» PAGE EXCERPT
[start]
When you’re accessing services over the WEB – let’s pick GMail as an example – a couple of things have to happen upfront:
- The server you’re connecting to (GMail in our example) has to get to know who you are.
- Only after getting to know who you are it’s able to decide what resources you are allowed to access (e.g. your own email inbox, your Calendar, Drive etc.).
Step 1 above is called authentication. Step 2 is authorization (server can authorize only after successful authentication).
Using apps like Google Authenticator is all about step 1. And you can think of that step as logging in to your GMail account.
What problem are we solving?
Authentication is typically performed using one (or more) of the following approaches:
- What you know? – The server “tests you” by asking about something only you are supposed to know (e.g. username and password). That’s the most common approach. You’re presented with a login form where you enter your credentials.
- What you have? – The server tests you by making sure you have something that you’re supposed to have (e.g. a secret of sorts embedded in the bowels of Google Authenticator installed on your smartphone). Only you are supposed to have physical access to your phone. If you don’t (in other words you can’t open the app and type the code), authentication fails.
- Who you are – The server tests your biometrics. This could be done using a fingerprint reader in your smartphone/laptop, face ID in your iPhone, etc.
Multi-Factor Authentication (MFA) is about using 2 or more of the approaches described above. Typically, you’d set up username/password together with e.g. Google Authenticator (or other app). Of course for What you have approach you have more options. E.g. FIDO2, which I find much more convenient. But here we’re focusing on apps like Google Authenticator that use something called TOTP algorithm.
What we want to achieve is understand how apps like Google Authenticator (or any other TOTP app) are solving that?
How to make your smartphone necessary?
We have to come up with an algorithm that will prove that the user has physical access to their smartphone running the app at the time of being authenticated. How can we do that?
The 1st thing that comes to mind is, let’s embed a sort of secret – e.g. a password – in the app on the phone. Then, every time the user logs it, let’s ask the user to open the app and type the password that the app is showing.
For example our app has a password: $3cr3tP4$$
in it. When we are logging in, the server
(GMail) is asking us to provide username and password. We enter it. Then, as a 2nd step,
server is asking us to type the password that the app is displaying and type it into on the
web page. If we entered correct username and password in the 1st step, and later we entered
$3cr3tP4$$
– because this is what the app showed us – we’re successfully authenticated and,
therefore, logged in.
[end]
» PROBLEM SET
**a.** Rewrite the part of the authentication article starting at "Multi-Factor Authentication (MFA)" and ending at "we do that?", swapping "smartphone" for "phone".
**b.** Decide whether each statement agrees with the authentication article, answering yes or no and quoting the words that settle it: (i) Authorization can take place only after authentication has succeeded. (ii) Entering a username and password in a login form is the least common approach. (iii) Face ID on an iPhone is given as one way of testing biometrics.
**c.** Write the next part of the authentication article, picking up after its last sentence.
The rows play no part in this work.

» DATA
[start]
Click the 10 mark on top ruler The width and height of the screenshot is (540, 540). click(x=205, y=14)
[end]
[start]
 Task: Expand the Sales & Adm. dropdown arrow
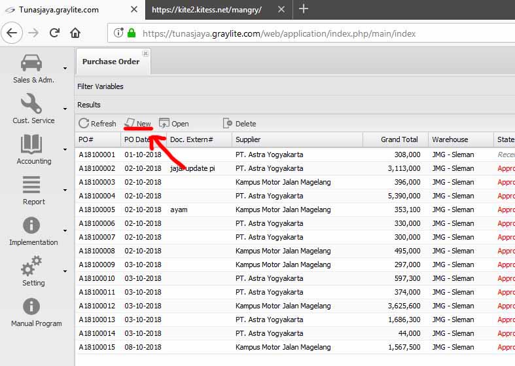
[end]
[start]
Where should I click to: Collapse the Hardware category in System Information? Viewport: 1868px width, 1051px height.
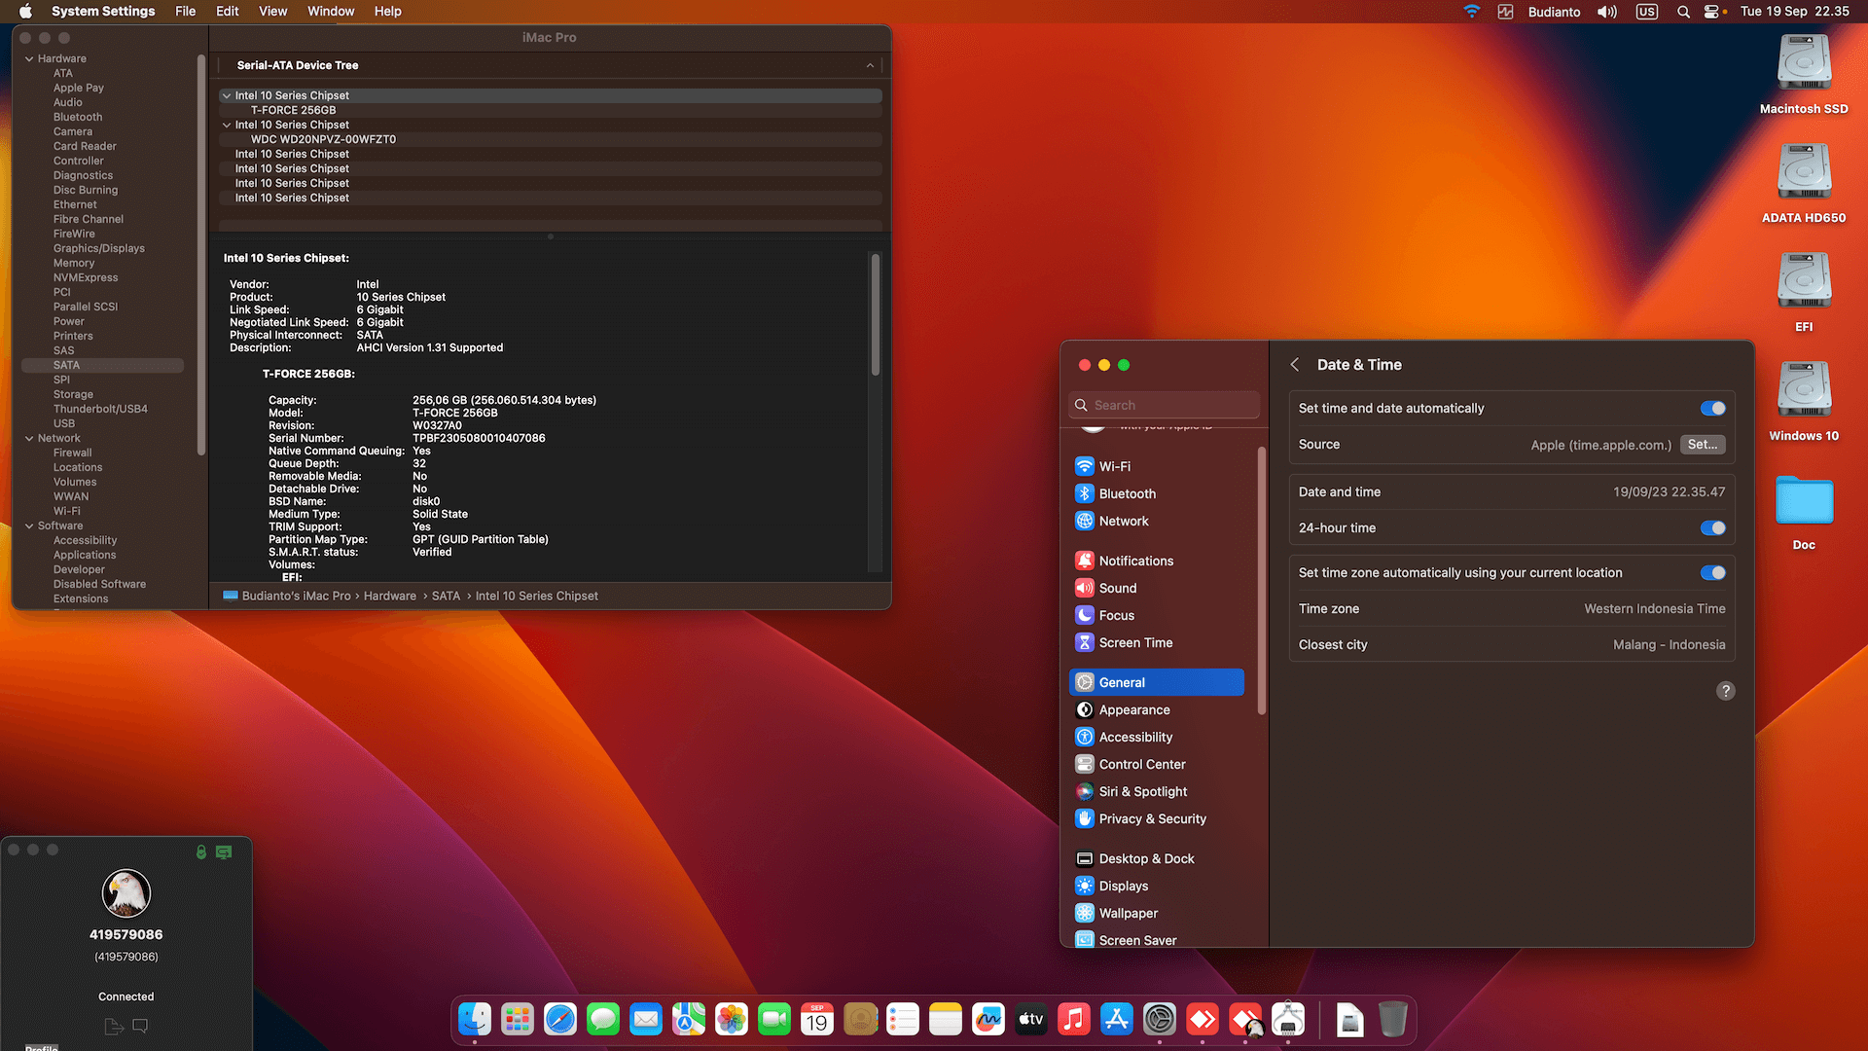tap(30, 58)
[end]
» RESULTS FOR EACH TASK
**a.**
Multi-Factor Authentication (MFA) is about using 2 or more of the approaches described above. Typically, you’d set up username/password together with e.g. Google Authenticator (or other app). Of course for What you have approach you have more options. E.g. FIDO2, which I find much more convenient. But here we’re focusing on apps like Google Authenticator that use something called TOTP algorithm.
What we want to achieve is understand how apps like Google Authenticator (or any other TOTP app) are solving that?
How to make your phone necessary?
We have to come up with an algorithm that will prove that the user has physical access to their phone running the app at the time of being authenticated. How can we do that?

**b.**
(i) Yes: "server can authorize only after successful authentication"
(ii) No: "That’s the most common approach."
(iii) Yes: "face ID in your iPhone"

**c.**
Now, you’re probably immediately seeing a gaping hole in this line of thinking. If we’re just asked to type the same password, letter for letter, from the app than there is nothing stopping us from taking that password (writing it down on a piece of paper, memorizing it etc.) out of the app. From that point on, your phone is no longer necessary here. This 2nd factor becomes a mere extension to the 1st factor (additional static password to your existing one).
One way to exploit it would be the following scenario:
- Someone (a hacker) installs a key-logger on a machine you’d use for logging in.
- They capture your username/password from the 1st factor.
- The capture the static password (
$3cr3tP4$$
) from the 2nd factor.
Now they have all your credentials they’d need to login to your GMail account.
Well, so the question becomes: How do we prove the phone contains that static secret
(e.g. that password: $3cr3tP4$$
) without ever disclosing it?
Hashing
We could use one of the hashing functions like MD5
(don’t use MD5
btw. – it’s too
vulnerable to collisions finding attacks), SHA-1
,
SHA-512
etc. Those functions transform input (any input of any size) into a standard,
specific for each of those functions, string of bytes. Since Google Authenticator, and
apps compatible with it, went with SHA-1
, let’s go with it, too.
If you transform our secret ($3cr3tP4$$
) using SHA-1
, you’ll get the following sequence
of bytes (in HEX notation):
e2 56 28 6a fb 11 fd b7 40 1f 9a f5 30 73 39 75 dc 7d c4 64
.
Just run the following command:
$ echo -n '$3cr3tP4$$' | sha1sum
e256286afb11fdb7401f9af530733975dc7dc464 -
Now – again – hash (any hash, not only SHA-1
) will always be the same for $3cr3tP4$$
.
If we’re expected to always input just that hash, or part of it since it’s quite long, we’d
always have
to enter the exact same thing. That’s not taking us any further than expecting us to type
the password every time. We’d replace typing in the same password every time with typing in
the same hash every time. We’d still be able to easily take out what’s expected of us
(the hash) and write it down on a piece of paper.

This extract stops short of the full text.